WRITTEN TASK
Reproduce all of the items below word for word.

━━ RECORDS FOR THIS TASK ━━

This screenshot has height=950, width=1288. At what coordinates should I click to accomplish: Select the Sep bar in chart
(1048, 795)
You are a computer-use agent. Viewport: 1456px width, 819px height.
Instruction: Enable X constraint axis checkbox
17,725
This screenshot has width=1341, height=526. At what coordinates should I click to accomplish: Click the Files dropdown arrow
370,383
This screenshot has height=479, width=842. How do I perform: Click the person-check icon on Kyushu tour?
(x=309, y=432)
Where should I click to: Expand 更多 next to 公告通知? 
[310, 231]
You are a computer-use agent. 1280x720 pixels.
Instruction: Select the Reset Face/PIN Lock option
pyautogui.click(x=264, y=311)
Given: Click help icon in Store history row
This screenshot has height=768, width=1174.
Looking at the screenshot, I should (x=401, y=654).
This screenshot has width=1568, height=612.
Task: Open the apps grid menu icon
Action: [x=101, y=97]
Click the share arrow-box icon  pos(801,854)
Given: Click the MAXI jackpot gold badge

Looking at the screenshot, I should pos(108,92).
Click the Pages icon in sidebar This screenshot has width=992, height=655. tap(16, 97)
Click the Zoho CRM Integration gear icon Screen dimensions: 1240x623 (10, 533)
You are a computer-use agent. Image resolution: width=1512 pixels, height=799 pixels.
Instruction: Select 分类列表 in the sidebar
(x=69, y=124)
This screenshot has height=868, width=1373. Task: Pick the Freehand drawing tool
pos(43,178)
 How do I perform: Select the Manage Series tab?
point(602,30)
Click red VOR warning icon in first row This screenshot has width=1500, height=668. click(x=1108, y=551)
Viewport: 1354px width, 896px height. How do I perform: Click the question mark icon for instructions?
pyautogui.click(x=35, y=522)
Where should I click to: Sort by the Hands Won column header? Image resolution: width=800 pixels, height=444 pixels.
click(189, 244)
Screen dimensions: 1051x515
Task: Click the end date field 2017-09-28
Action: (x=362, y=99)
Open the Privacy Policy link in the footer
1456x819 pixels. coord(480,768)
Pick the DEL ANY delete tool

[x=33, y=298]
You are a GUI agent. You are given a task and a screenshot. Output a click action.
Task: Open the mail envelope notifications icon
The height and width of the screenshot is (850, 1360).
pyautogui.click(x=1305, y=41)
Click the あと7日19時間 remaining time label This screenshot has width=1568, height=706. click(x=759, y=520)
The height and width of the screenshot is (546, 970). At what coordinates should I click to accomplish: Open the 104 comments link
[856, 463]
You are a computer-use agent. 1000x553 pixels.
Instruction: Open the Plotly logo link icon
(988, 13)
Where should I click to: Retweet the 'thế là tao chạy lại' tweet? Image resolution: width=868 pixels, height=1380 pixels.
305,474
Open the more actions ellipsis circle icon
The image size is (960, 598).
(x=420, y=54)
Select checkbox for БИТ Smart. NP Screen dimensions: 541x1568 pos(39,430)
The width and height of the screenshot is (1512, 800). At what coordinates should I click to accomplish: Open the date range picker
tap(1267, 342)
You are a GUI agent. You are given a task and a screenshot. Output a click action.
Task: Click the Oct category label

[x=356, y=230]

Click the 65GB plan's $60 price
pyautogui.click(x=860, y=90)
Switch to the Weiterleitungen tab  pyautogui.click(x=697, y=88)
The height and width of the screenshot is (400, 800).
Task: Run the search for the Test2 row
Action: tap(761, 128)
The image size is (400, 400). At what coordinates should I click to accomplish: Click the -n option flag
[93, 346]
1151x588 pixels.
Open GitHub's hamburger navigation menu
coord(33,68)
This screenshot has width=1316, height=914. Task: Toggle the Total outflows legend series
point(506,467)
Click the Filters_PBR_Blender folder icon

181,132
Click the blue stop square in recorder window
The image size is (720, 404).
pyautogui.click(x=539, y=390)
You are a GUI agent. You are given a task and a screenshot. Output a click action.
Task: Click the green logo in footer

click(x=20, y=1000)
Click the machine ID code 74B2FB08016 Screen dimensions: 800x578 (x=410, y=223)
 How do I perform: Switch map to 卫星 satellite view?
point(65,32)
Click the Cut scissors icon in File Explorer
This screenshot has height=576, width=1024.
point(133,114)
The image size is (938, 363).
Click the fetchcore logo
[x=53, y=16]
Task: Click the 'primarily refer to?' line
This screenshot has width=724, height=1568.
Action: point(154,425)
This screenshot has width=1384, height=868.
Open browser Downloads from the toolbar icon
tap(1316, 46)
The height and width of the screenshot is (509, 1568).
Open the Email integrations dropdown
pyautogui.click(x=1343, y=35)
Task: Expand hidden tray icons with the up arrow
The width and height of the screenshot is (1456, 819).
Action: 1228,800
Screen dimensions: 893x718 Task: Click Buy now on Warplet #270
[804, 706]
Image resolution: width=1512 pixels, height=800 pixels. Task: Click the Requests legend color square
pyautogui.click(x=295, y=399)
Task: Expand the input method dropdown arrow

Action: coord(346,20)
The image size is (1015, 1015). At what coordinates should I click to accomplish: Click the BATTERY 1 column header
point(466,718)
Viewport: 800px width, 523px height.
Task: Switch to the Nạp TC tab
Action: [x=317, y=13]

━━━

EXPECTED OUTPUT
This screenshot has height=950, width=1288. At what coordinates should I click to accomplish: Select the Sep bar in chart
(1048, 795)
You are a computer-use agent. Viewport: 1456px width, 819px height.
Instruction: Enable X constraint axis checkbox
17,725
This screenshot has width=1341, height=526. At what coordinates should I click to accomplish: Click the Files dropdown arrow
370,383
This screenshot has height=479, width=842. How do I perform: Click the person-check icon on Kyushu tour?
(x=309, y=432)
Where should I click to: Expand 更多 next to 公告通知? 
[310, 231]
You are a computer-use agent. 1280x720 pixels.
Instruction: Select the Reset Face/PIN Lock option
pyautogui.click(x=264, y=311)
Given: Click help icon in Store history row
This screenshot has height=768, width=1174.
Looking at the screenshot, I should (x=401, y=654).
This screenshot has width=1568, height=612.
Task: Open the apps grid menu icon
Action: [x=101, y=97]
Click the share arrow-box icon  pos(801,854)
Given: Click the MAXI jackpot gold badge

Looking at the screenshot, I should pos(108,92).
Click the Pages icon in sidebar This screenshot has width=992, height=655. tap(16, 97)
Click the Zoho CRM Integration gear icon Screen dimensions: 1240x623 (10, 533)
You are a computer-use agent. Image resolution: width=1512 pixels, height=799 pixels.
Instruction: Select 分类列表 in the sidebar
(x=69, y=124)
This screenshot has height=868, width=1373. Task: Pick the Freehand drawing tool
pos(43,178)
 How do I perform: Select the Manage Series tab?
point(602,30)
Click red VOR warning icon in first row This screenshot has width=1500, height=668. click(x=1108, y=551)
Viewport: 1354px width, 896px height. How do I perform: Click the question mark icon for instructions?
pyautogui.click(x=35, y=522)
Where should I click to: Sort by the Hands Won column header? Image resolution: width=800 pixels, height=444 pixels.
click(189, 244)
Screen dimensions: 1051x515
Task: Click the end date field 2017-09-28
Action: (x=362, y=99)
Open the Privacy Policy link in the footer
1456x819 pixels. coord(480,768)
Pick the DEL ANY delete tool

[x=33, y=298]
You are a GUI agent. You are given a task and a screenshot. Output a click action.
Task: Open the mail envelope notifications icon
The height and width of the screenshot is (850, 1360).
pyautogui.click(x=1305, y=41)
Click the あと7日19時間 remaining time label This screenshot has width=1568, height=706. click(x=759, y=520)
The height and width of the screenshot is (546, 970). At what coordinates should I click to accomplish: Open the 104 comments link
[856, 463]
You are a computer-use agent. 1000x553 pixels.
Instruction: Open the Plotly logo link icon
(988, 13)
Where should I click to: Retweet the 'thế là tao chạy lại' tweet? Image resolution: width=868 pixels, height=1380 pixels.
305,474
Open the more actions ellipsis circle icon
The image size is (960, 598).
(x=420, y=54)
Select checkbox for БИТ Smart. NP Screen dimensions: 541x1568 pos(39,430)
The width and height of the screenshot is (1512, 800). At what coordinates should I click to accomplish: Open the date range picker
tap(1267, 342)
You are a GUI agent. You are given a task and a screenshot. Output a click action.
Task: Click the Oct category label

[x=356, y=230]

Click the 65GB plan's $60 price
pyautogui.click(x=860, y=90)
Switch to the Weiterleitungen tab  pyautogui.click(x=697, y=88)
The height and width of the screenshot is (400, 800).
Task: Run the search for the Test2 row
Action: tap(761, 128)
The image size is (400, 400). At what coordinates should I click to accomplish: Click the -n option flag
[93, 346]
1151x588 pixels.
Open GitHub's hamburger navigation menu
coord(33,68)
This screenshot has width=1316, height=914. Task: Toggle the Total outflows legend series
point(506,467)
Click the Filters_PBR_Blender folder icon

181,132
Click the blue stop square in recorder window
The image size is (720, 404).
pyautogui.click(x=539, y=390)
You are a GUI agent. You are given a task and a screenshot. Output a click action.
Task: Click the green logo in footer

click(x=20, y=1000)
Click the machine ID code 74B2FB08016 Screen dimensions: 800x578 (x=410, y=223)
 How do I perform: Switch map to 卫星 satellite view?
point(65,32)
Click the Cut scissors icon in File Explorer
This screenshot has height=576, width=1024.
point(133,114)
The image size is (938, 363).
Click the fetchcore logo
[x=53, y=16]
Task: Click the 'primarily refer to?' line
This screenshot has width=724, height=1568.
Action: point(154,425)
This screenshot has width=1384, height=868.
Open browser Downloads from the toolbar icon
tap(1316, 46)
The height and width of the screenshot is (509, 1568).
Open the Email integrations dropdown
pyautogui.click(x=1343, y=35)
Task: Expand hidden tray icons with the up arrow
The width and height of the screenshot is (1456, 819).
Action: 1228,800
Screen dimensions: 893x718 Task: Click Buy now on Warplet #270
[804, 706]
Image resolution: width=1512 pixels, height=800 pixels. Task: Click the Requests legend color square
pyautogui.click(x=295, y=399)
Task: Expand the input method dropdown arrow

Action: coord(346,20)
The image size is (1015, 1015). At what coordinates should I click to accomplish: Click the BATTERY 1 column header
point(466,718)
Viewport: 800px width, 523px height.
Task: Switch to the Nạp TC tab
Action: [x=317, y=13]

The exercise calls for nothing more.